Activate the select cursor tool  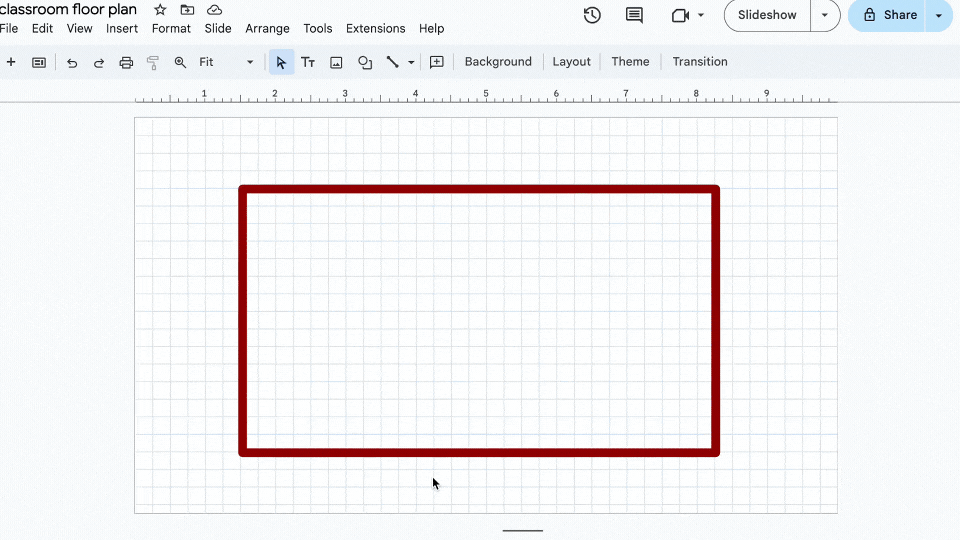pyautogui.click(x=281, y=62)
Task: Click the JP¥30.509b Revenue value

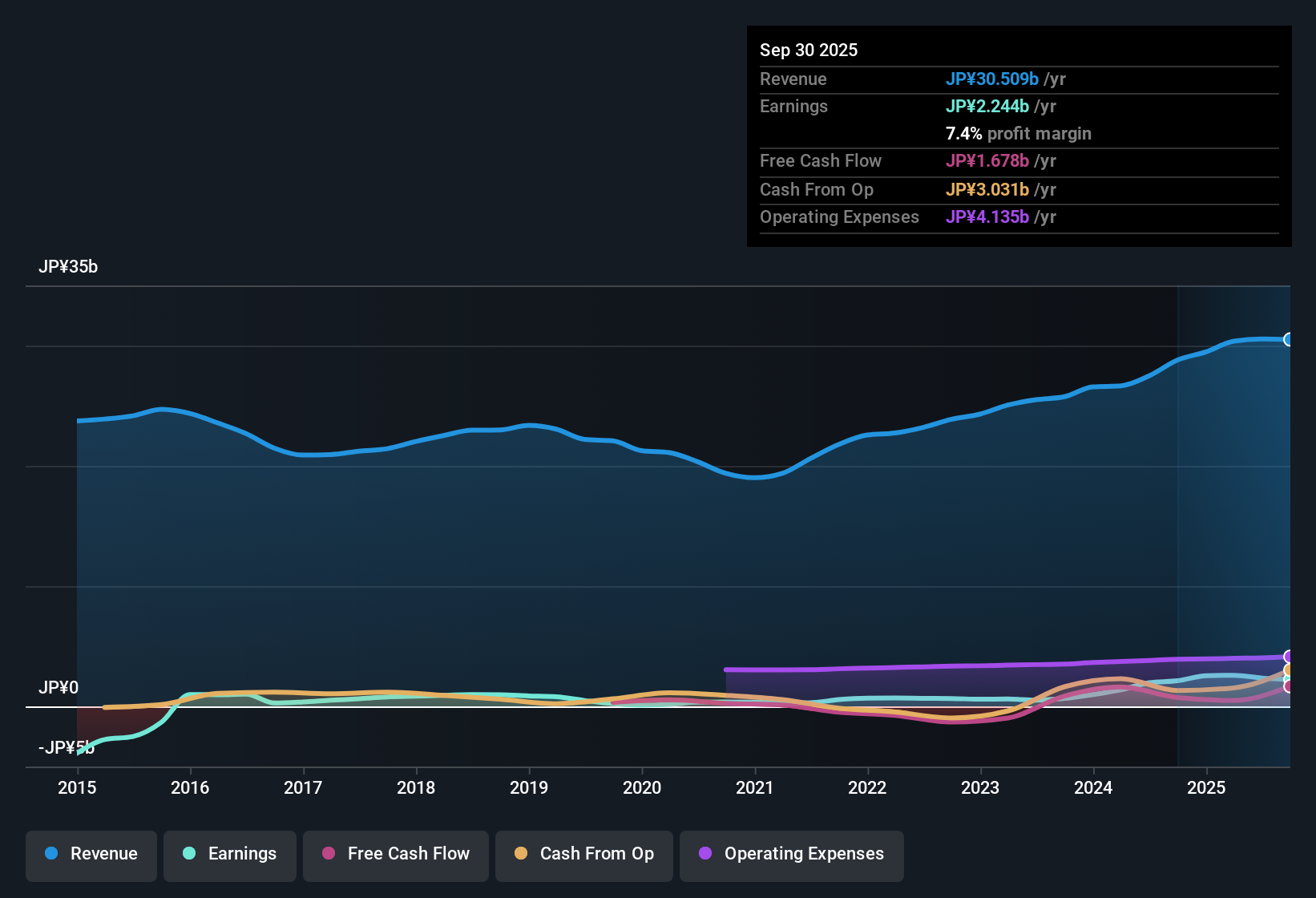Action: 993,79
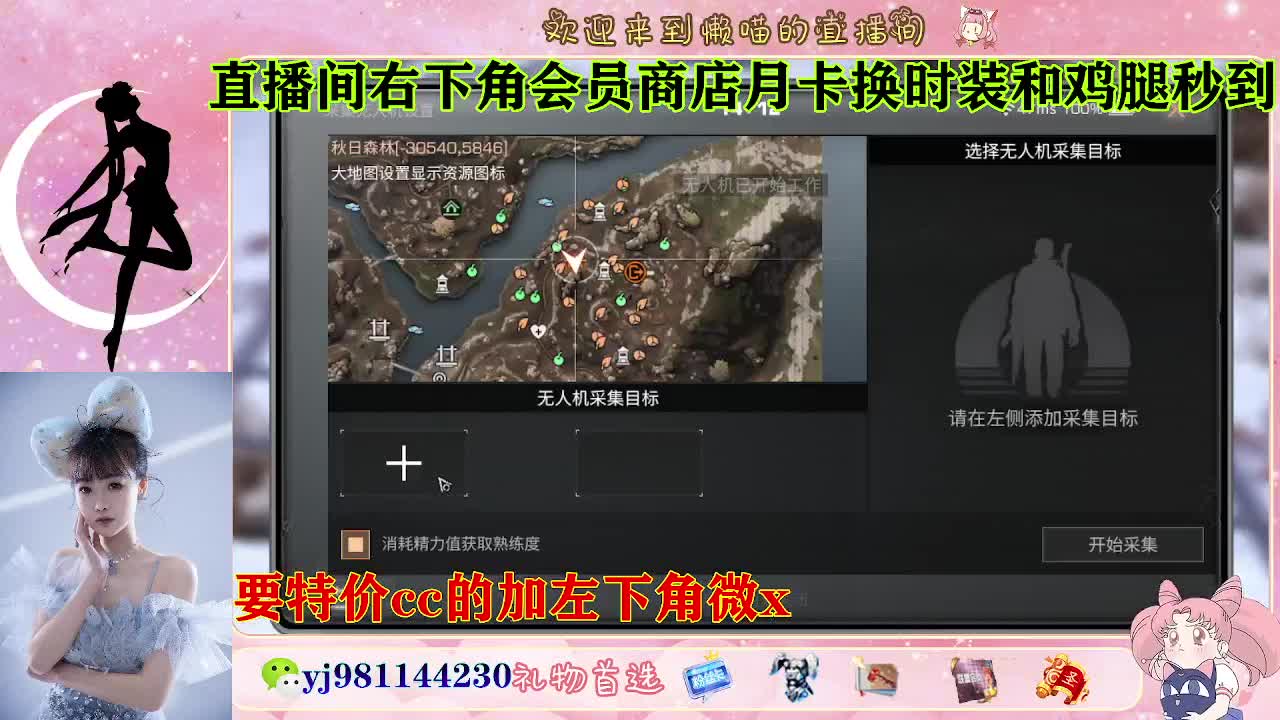Open the second empty drone target slot

tap(640, 460)
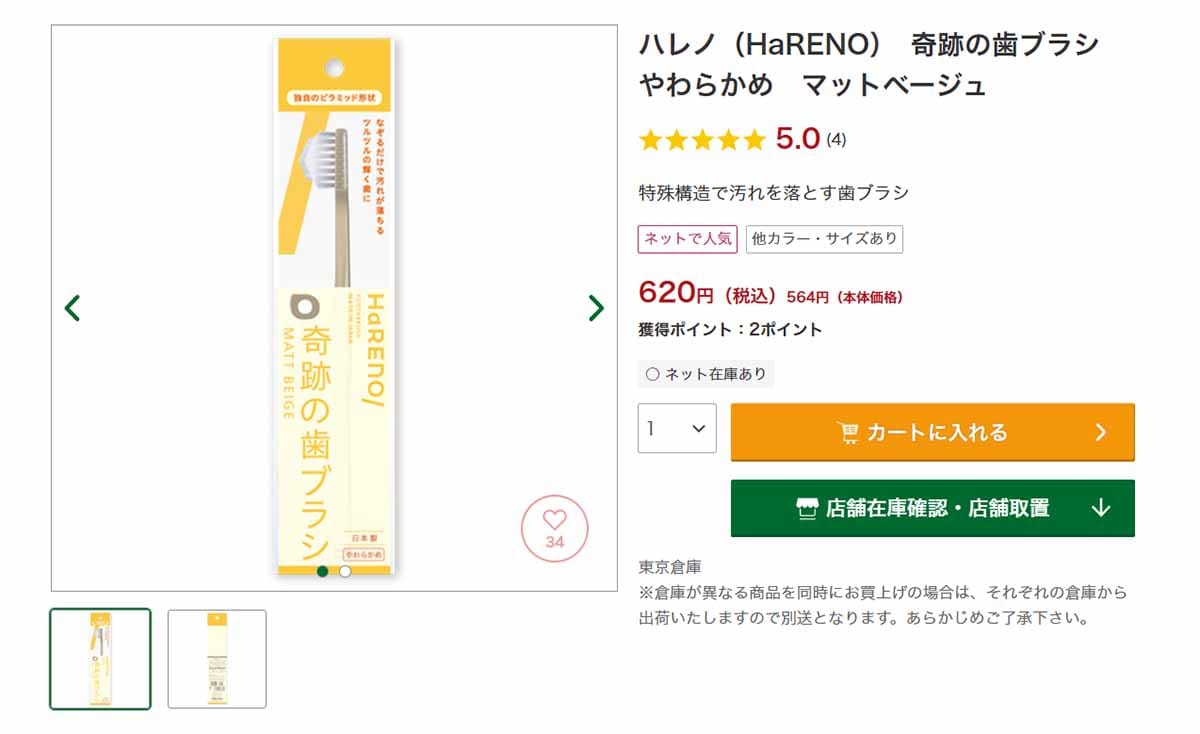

• [Tarefa proposta]:
Reúna, copiando-as, todas as linhas acima que contêm a palavra "value".

• [Resultado do exercício]:
Task: Click the JP¥30.509b Revenue value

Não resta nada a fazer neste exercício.